Inverse layer capacitance in perovskite oxide superlattices

Ferroelectricity is one of the most important functionalities that can be tuned in perovskite oxide superlattices. At fixed displacement field $D$, the overall polar instability can be accessed by the inverse of the capacitance per basal area as $C^{-1}=\partial V / \partial D$, where $V$ is the potential drop across the supercell.\footnote{M. Stengel, D. Vanderbilt, and N.A. Spaldin, Nature Mater. {\bf 8}, 392 (2009).} Here we propose that $C^{-1}$ can be further rigorously decomposed into contributions from individual AO or BO$_2$ layers, giving an {\it layer inverse capacitance} defined as $c_j^{-1}=\epsilon_0^{-1}(h_j+D\partial h_j/\partial D - \partial p_j/\partial D)$, where $h_j$ and $p_j$ are the layer height and Wannier-based layer polarization\footnote{X. Wu, O. Di\'{e}huez, K.M. Rabe and D. Vanderbilt, Phys.

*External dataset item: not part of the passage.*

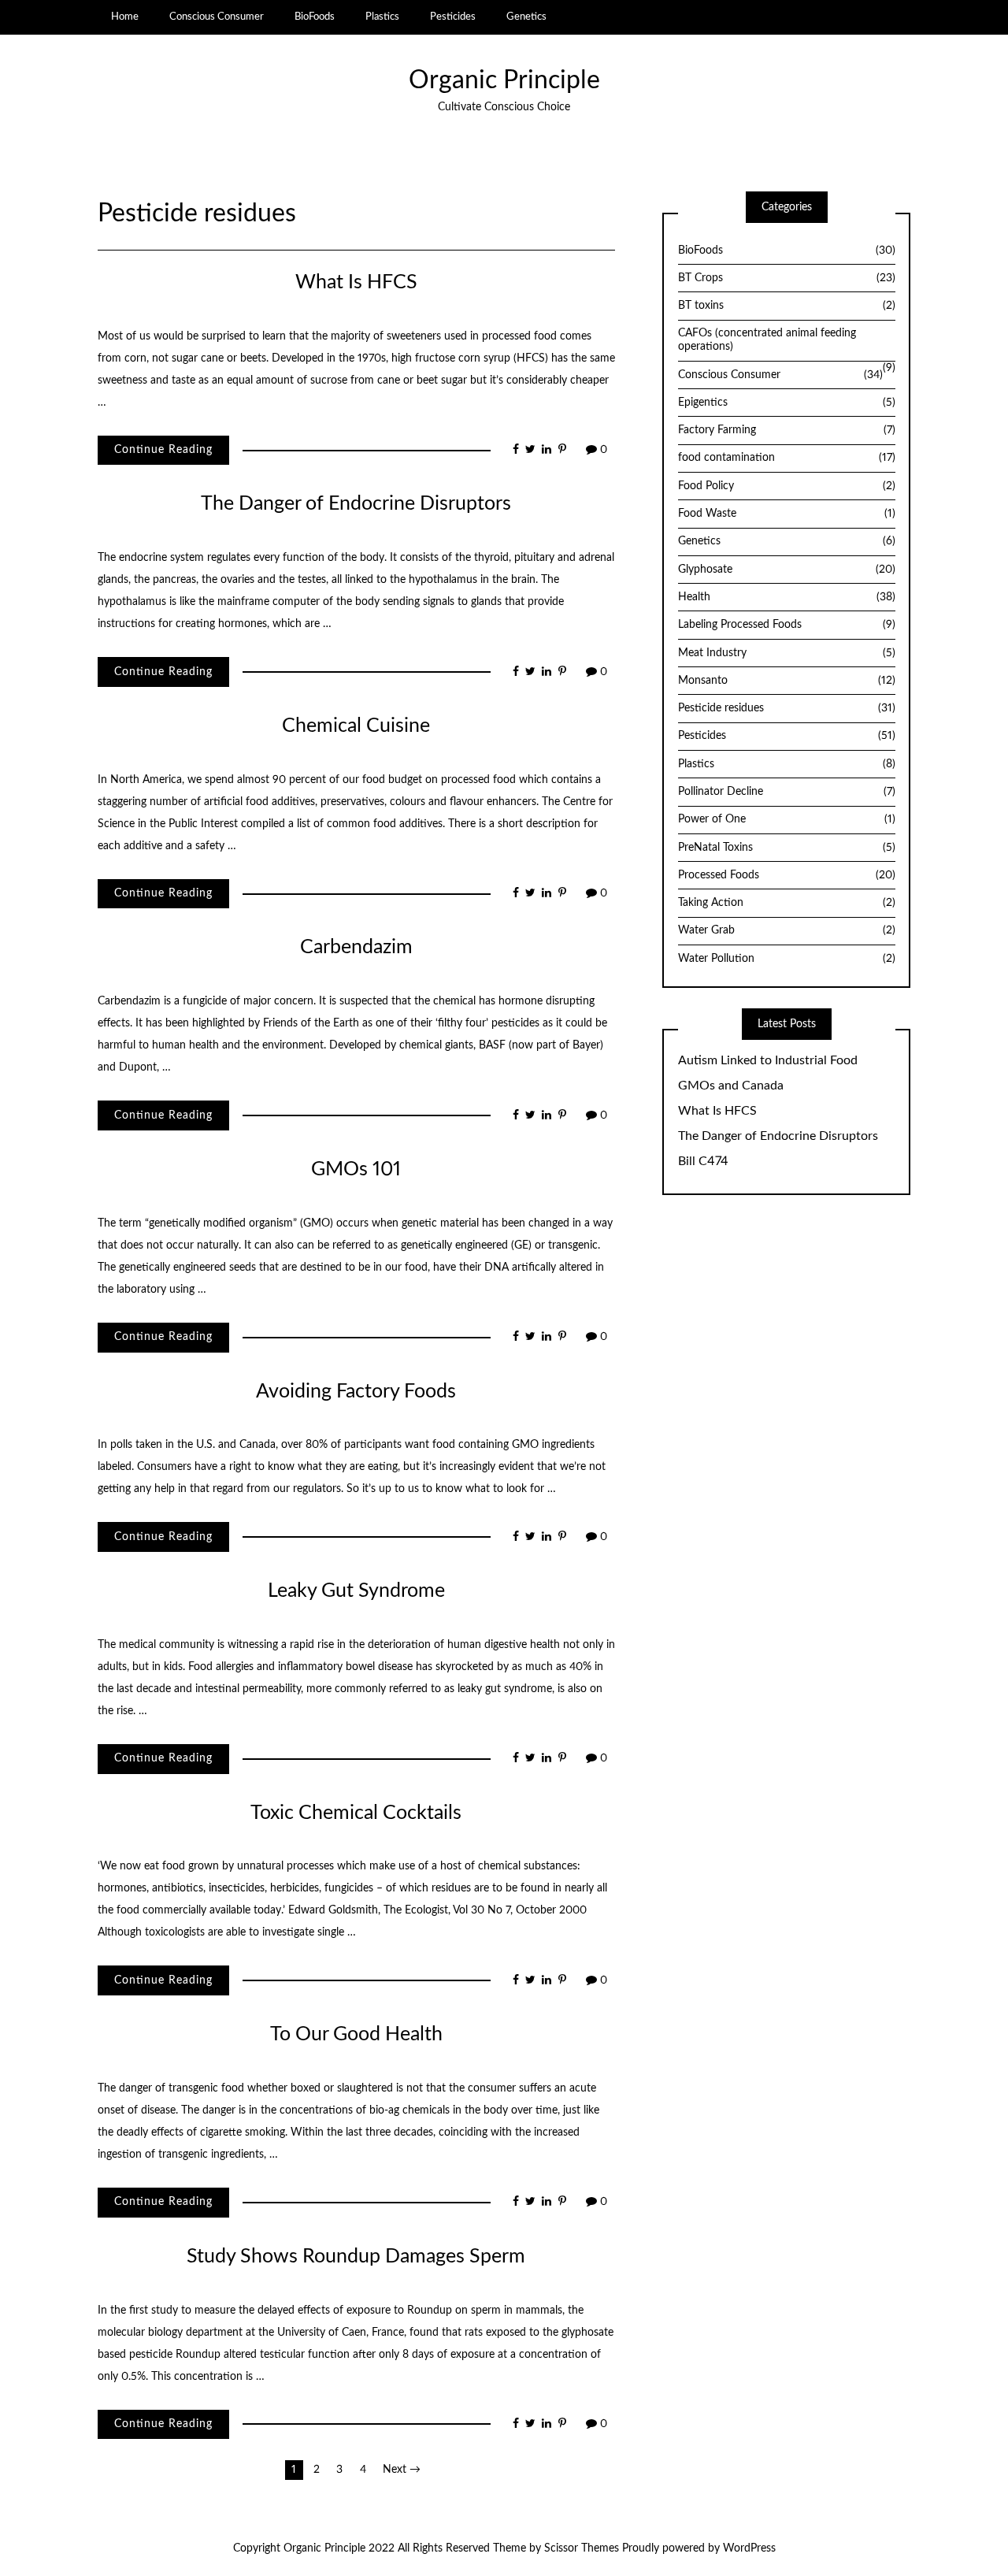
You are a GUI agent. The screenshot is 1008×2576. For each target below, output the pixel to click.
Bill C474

Rev. Lett. {\bf 97}, 107602 (2006).} of layer $j$, respectively. We compute the $c_j^{-1}$ in several typical multicomponent perovskite superlattices such as CaTiO$_3$/BaTiO$_3$ and PbTiO$_3$/SrTiO$_3$, and demonstrate that they satisfy a {\it locality} principle: their behavior depends mainly on the local chemical environment (i.e., the identities of neighboring layers). Thus, we show that the $c_j^{-1}$ can provide an insightful {\it local} analysis of the ferroelectric tendency at interfaces in functional oxide superlattices.